[Start of TASK MATERIAL]
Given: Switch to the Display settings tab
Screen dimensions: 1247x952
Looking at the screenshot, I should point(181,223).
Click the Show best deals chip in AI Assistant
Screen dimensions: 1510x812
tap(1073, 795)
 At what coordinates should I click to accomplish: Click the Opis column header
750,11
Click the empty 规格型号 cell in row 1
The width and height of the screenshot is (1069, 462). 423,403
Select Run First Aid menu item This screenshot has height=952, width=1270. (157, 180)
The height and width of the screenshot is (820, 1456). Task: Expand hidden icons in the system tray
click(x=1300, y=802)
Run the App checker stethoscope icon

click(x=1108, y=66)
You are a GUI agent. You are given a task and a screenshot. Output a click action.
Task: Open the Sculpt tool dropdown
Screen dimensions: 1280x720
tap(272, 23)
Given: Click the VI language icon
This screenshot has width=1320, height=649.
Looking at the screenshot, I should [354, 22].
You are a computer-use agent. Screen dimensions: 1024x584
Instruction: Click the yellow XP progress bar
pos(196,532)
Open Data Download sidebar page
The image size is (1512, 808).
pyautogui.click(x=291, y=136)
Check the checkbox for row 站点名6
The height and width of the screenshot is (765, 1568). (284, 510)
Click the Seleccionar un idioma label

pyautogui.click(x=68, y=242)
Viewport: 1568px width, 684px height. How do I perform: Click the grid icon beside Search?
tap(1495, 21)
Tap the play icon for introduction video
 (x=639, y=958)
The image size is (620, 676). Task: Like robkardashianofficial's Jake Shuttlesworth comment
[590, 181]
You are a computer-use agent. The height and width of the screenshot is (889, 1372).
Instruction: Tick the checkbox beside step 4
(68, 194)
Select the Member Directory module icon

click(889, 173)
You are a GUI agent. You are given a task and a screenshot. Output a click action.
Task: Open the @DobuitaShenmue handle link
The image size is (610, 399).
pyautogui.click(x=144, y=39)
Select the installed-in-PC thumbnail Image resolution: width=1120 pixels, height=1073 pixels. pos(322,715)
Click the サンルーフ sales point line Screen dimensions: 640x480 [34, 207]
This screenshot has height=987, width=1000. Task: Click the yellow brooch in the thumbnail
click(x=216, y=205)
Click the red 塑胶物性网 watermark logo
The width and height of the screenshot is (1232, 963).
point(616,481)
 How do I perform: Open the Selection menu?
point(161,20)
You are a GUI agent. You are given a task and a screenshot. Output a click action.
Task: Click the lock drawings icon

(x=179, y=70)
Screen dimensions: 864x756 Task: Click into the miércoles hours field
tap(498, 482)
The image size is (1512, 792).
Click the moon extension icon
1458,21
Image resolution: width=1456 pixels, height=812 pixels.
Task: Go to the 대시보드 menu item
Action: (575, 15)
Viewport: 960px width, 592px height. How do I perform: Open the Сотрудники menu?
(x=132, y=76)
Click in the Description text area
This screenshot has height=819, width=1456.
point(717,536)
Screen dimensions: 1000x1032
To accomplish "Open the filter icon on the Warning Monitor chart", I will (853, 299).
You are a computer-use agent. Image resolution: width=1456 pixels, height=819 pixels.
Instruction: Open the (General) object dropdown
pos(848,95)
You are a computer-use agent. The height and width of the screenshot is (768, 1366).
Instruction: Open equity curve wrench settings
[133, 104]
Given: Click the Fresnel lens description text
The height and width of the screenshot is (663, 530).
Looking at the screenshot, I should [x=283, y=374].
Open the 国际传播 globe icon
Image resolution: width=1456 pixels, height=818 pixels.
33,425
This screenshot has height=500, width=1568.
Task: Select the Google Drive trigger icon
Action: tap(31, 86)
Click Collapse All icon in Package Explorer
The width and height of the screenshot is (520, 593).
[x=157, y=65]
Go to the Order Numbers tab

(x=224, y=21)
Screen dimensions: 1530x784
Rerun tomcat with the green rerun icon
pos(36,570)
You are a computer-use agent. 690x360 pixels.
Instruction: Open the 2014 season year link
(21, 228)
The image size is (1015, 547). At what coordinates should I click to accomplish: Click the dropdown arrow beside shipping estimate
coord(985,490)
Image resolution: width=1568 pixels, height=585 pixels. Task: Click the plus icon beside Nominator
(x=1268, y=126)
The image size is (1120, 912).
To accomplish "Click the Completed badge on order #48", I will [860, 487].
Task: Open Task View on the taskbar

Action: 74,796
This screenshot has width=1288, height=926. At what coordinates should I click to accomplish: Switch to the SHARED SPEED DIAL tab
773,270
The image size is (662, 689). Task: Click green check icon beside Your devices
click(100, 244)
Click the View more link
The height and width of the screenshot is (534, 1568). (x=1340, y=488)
[End of TASK MATERIAL]
Revise the material, replacing every occurrence of "Screen dimensions:" with "Screen size:" and leaving everything else unchanged.

* **ANSWER BELOW**:
Given: Switch to the Display settings tab
Screen size: 1247x952
Looking at the screenshot, I should point(181,223).
Click the Show best deals chip in AI Assistant
Screen size: 1510x812
tap(1073, 795)
 At what coordinates should I click to accomplish: Click the Opis column header
750,11
Click the empty 规格型号 cell in row 1
The width and height of the screenshot is (1069, 462). 423,403
Select Run First Aid menu item This screenshot has height=952, width=1270. (157, 180)
The height and width of the screenshot is (820, 1456). Task: Expand hidden icons in the system tray
click(x=1300, y=802)
Run the App checker stethoscope icon

click(x=1108, y=66)
You are a GUI agent. You are given a task and a screenshot. Output a click action.
Task: Open the Sculpt tool dropdown
Screen size: 1280x720
tap(272, 23)
Given: Click the VI language icon
This screenshot has width=1320, height=649.
Looking at the screenshot, I should [354, 22].
You are a computer-use agent. Screen size: 1024x584
Instruction: Click the yellow XP progress bar
pos(196,532)
Open Data Download sidebar page
The image size is (1512, 808).
pyautogui.click(x=291, y=136)
Check the checkbox for row 站点名6
The height and width of the screenshot is (765, 1568). (284, 510)
Click the Seleccionar un idioma label

pyautogui.click(x=68, y=242)
Viewport: 1568px width, 684px height. How do I perform: Click the grid icon beside Search?
tap(1495, 21)
Tap the play icon for introduction video
 (x=639, y=958)
The image size is (620, 676). Task: Like robkardashianofficial's Jake Shuttlesworth comment
[590, 181]
You are a computer-use agent. The height and width of the screenshot is (889, 1372).
Instruction: Tick the checkbox beside step 4
(68, 194)
Select the Member Directory module icon

click(889, 173)
You are a GUI agent. You are given a task and a screenshot. Output a click action.
Task: Open the @DobuitaShenmue handle link
The image size is (610, 399).
pyautogui.click(x=144, y=39)
Select the installed-in-PC thumbnail Image resolution: width=1120 pixels, height=1073 pixels. pos(322,715)
Click the サンルーフ sales point line Screen size: 640x480 [34, 207]
This screenshot has height=987, width=1000. Task: Click the yellow brooch in the thumbnail
click(x=216, y=205)
Click the red 塑胶物性网 watermark logo
The width and height of the screenshot is (1232, 963).
point(616,481)
 How do I perform: Open the Selection menu?
point(161,20)
You are a GUI agent. You are given a task and a screenshot. Output a click action.
Task: Click the lock drawings icon

(x=179, y=70)
Screen size: 864x756 Task: Click into the miércoles hours field
tap(498, 482)
The image size is (1512, 792).
Click the moon extension icon
1458,21
Image resolution: width=1456 pixels, height=812 pixels.
Task: Go to the 대시보드 menu item
Action: (575, 15)
Viewport: 960px width, 592px height. How do I perform: Open the Сотрудники menu?
(x=132, y=76)
Click in the Description text area
This screenshot has height=819, width=1456.
point(717,536)
Screen size: 1000x1032
To accomplish "Open the filter icon on the Warning Monitor chart", I will (853, 299).
You are a computer-use agent. Image resolution: width=1456 pixels, height=819 pixels.
Instruction: Open the (General) object dropdown
pos(848,95)
You are a computer-use agent. The height and width of the screenshot is (768, 1366).
Instruction: Open equity curve wrench settings
[133, 104]
Given: Click the Fresnel lens description text
The height and width of the screenshot is (663, 530).
Looking at the screenshot, I should [x=283, y=374].
Open the 国际传播 globe icon
Image resolution: width=1456 pixels, height=818 pixels.
33,425
This screenshot has height=500, width=1568.
Task: Select the Google Drive trigger icon
Action: tap(31, 86)
Click Collapse All icon in Package Explorer
The width and height of the screenshot is (520, 593).
[x=157, y=65]
Go to the Order Numbers tab

(x=224, y=21)
Screen size: 1530x784
Rerun tomcat with the green rerun icon
pos(36,570)
You are a computer-use agent. 690x360 pixels.
Instruction: Open the 2014 season year link
(21, 228)
The image size is (1015, 547). At what coordinates should I click to accomplish: Click the dropdown arrow beside shipping estimate
coord(985,490)
Image resolution: width=1568 pixels, height=585 pixels. Task: Click the plus icon beside Nominator
(x=1268, y=126)
The image size is (1120, 912).
To accomplish "Click the Completed badge on order #48", I will [860, 487].
Task: Open Task View on the taskbar

Action: 74,796
This screenshot has width=1288, height=926. At what coordinates should I click to accomplish: Switch to the SHARED SPEED DIAL tab
773,270
The image size is (662, 689). Task: Click green check icon beside Your devices
click(100, 244)
Click the View more link
The height and width of the screenshot is (534, 1568). (x=1340, y=488)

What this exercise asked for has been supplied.